Tim TelecomResta pesante il clima sindacale nel settore delle Tlc. E non solo per le tante crisi aperte tra le aziende di call center (Almaviva in testa), ma anche per la difficile trattativa negoziale portata avanti dalle federazioni di categoria Fistel Cisl, Slc Cgil e Uilcom Uil con Asstel Confindustria per il rinnovo del contratto nazionale di lavoro, aggravata dalla disdetta unilaterale da parte di Tim degli accordi integrativi aziendali. Due vicende strettamente correlate se consideriamo che Telecom è senza ombra di dubbio l’azienda più rappresentativa del comparto, in grado di influenzare pesantemente l’andamento della trattativa con Asstel. Il punto fondamentale per il sindacato è che la produttività e la competitività necessaria alle imprese non può passare per l’abbattimento dei diritti dei lavoratori. Ciò che di fatto sta già accadendo nelle aziende dei call center e che ora rischia di trasferirsi a tutto il settore.

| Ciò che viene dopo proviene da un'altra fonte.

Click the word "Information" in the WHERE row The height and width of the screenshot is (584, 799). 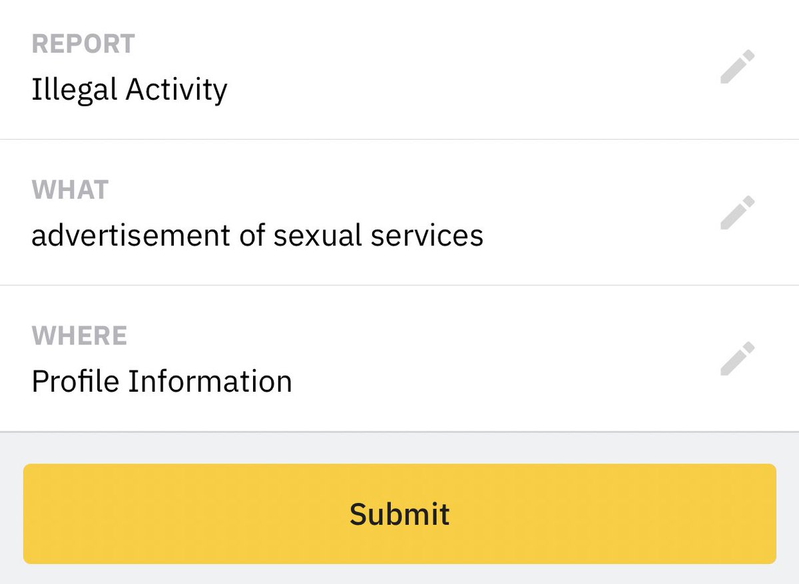(210, 382)
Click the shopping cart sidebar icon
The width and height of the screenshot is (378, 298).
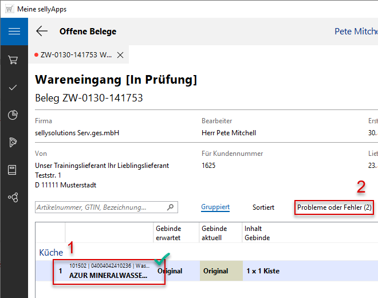[14, 60]
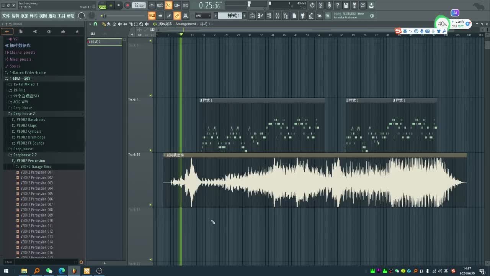
Task: Switch to SONG mode toggle
Action: [x=102, y=7]
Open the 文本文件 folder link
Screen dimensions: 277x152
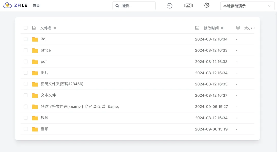48,95
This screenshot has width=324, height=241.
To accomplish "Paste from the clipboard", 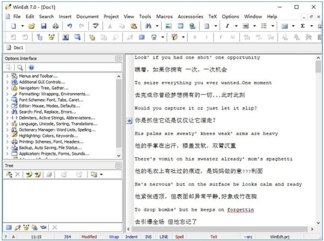I will coord(134,26).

Per quanto riguarda il tavolo con Asstel, dopo una serie di tavoli tecnici, nei quali più che della piattaforma rivendicativa sindacale – fa notare la Fistel Cisl – ci si è limitati a trattare le argomentazioni di interesse dell’associazione delle imprese, occorrerà attendere la riunione in plenaria del prossimo 5 dicembre per conoscere le valutazioni delle organizzazioni di categoria sul prosieguo del confronto.
Per quanto riguarda, invece, la disdetta degli accordi aziendali da parte di Tim, sono già in corso varie iniziative di protesta a livello locale che culmineranno nello sciopero nazionale proclamato per il prossimo 13 dicembre. L’ultima si è tenuta oggi pomeriggio a Torino.

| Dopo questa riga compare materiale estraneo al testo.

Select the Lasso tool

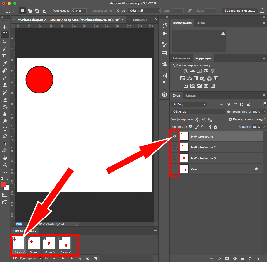(x=5, y=42)
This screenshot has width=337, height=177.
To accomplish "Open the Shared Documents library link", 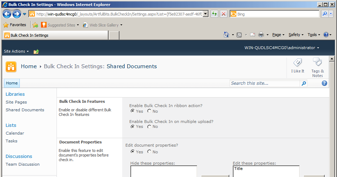I will pos(25,110).
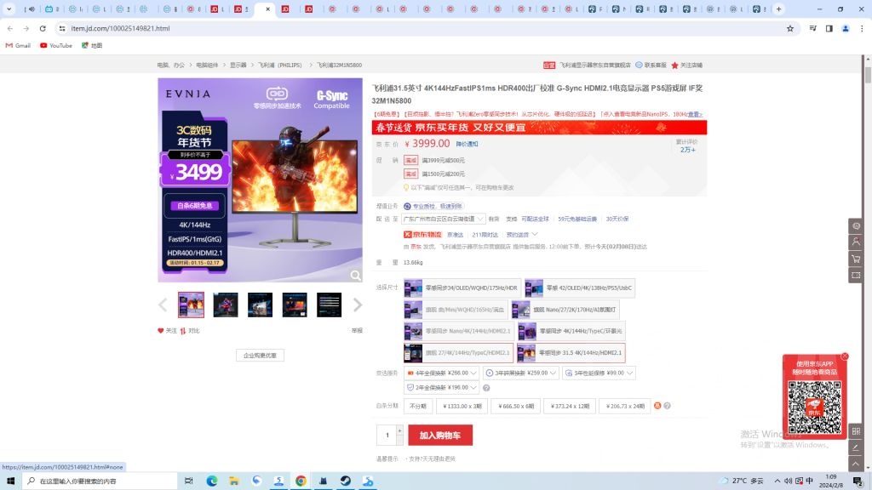872x490 pixels.
Task: Expand the 4年全保换新 warranty option dropdown
Action: [475, 372]
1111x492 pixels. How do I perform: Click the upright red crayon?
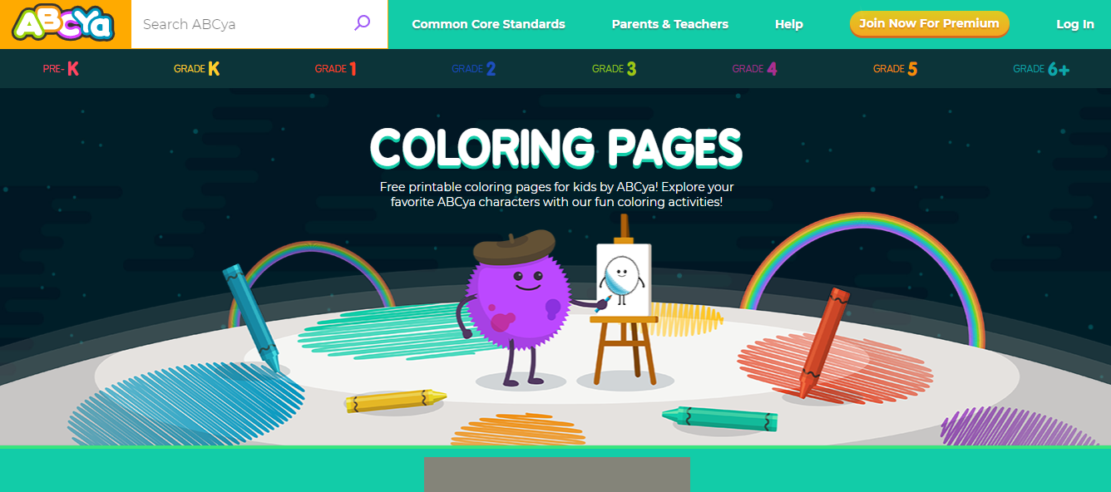[823, 342]
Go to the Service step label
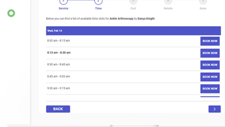 (x=64, y=8)
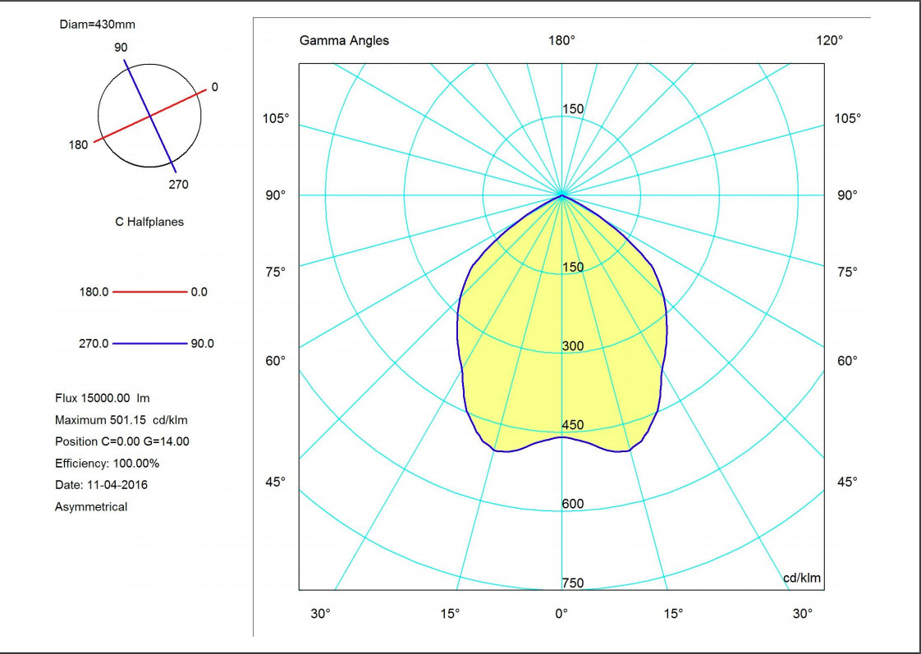This screenshot has height=654, width=921.
Task: Select the Diam=430mm label
Action: (x=98, y=25)
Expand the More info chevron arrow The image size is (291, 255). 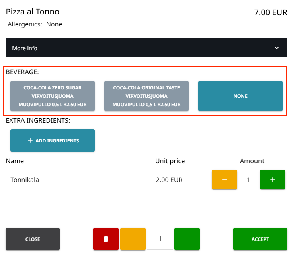(277, 48)

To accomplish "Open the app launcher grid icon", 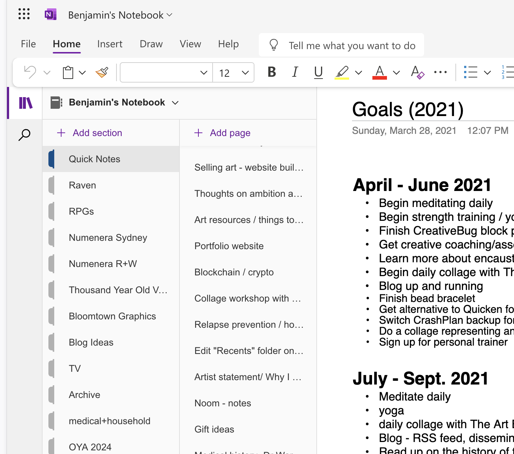I will (24, 14).

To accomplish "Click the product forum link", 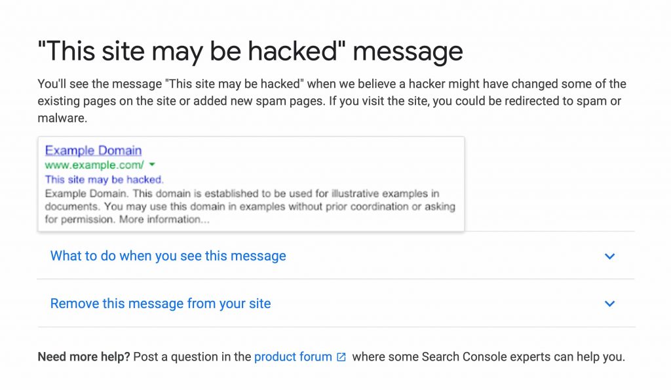I will 293,357.

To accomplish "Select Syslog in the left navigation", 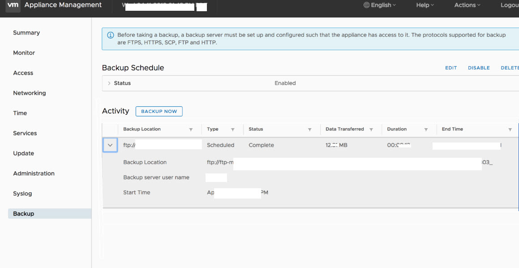I will click(x=22, y=194).
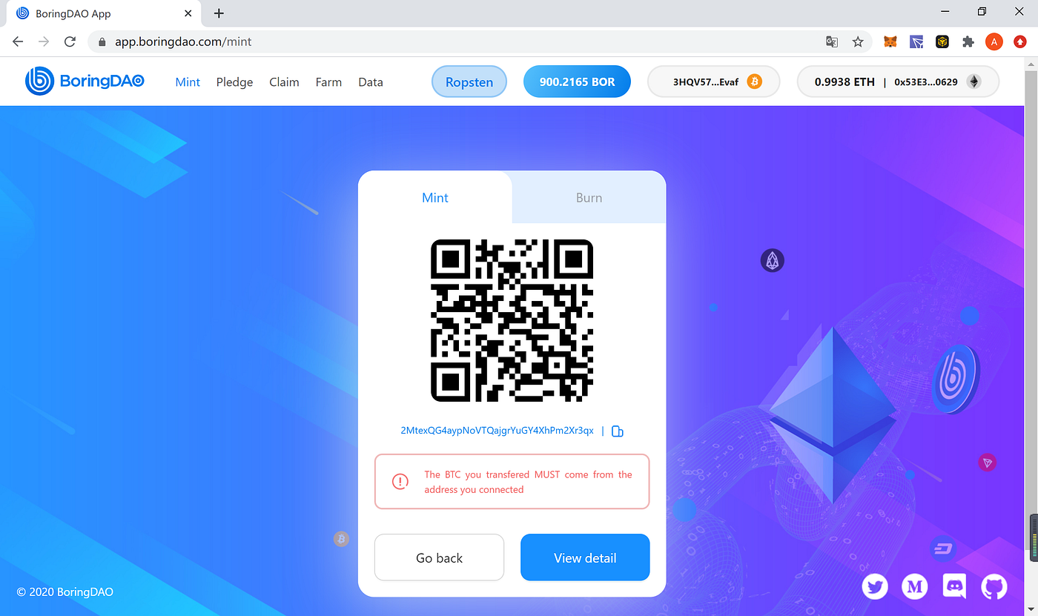Open the GitHub social link icon
The width and height of the screenshot is (1038, 616).
(995, 587)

“I dirigenti dell’azienda – dicono le Rsu – sono privi di conoscenze industriali, lungimiranza economica e capacità strategiche, hanno abbandonato l’obiettivo industriale per perseguire quello finanziario e, dopo aver disdettato il contratto di 2° livello, la politica aziendale si è concentrata sui tagli: salari, permessi retribuiti annuali, professionalità, orari di lavoro certi, giorni di ferie per i giovani, aumenti periodici di anzianità, premio annuo per i neo assunti, maggiorazioni della reperibilità”. I sindacati denunciano inoltre “l’introduzione del demansionamento di 2 livelli, con la conseguente perdita della dignità di un lavoro corrispondente ai giusti livelli di inquadramento. E mentre Tim comunica ai mercati i dati positivi dei propri andamenti finanziari, dimentica di chiarire che i tagli forsennati della spesa corrente, compreso il costo del lavoro, sono l’origine di quei dati”.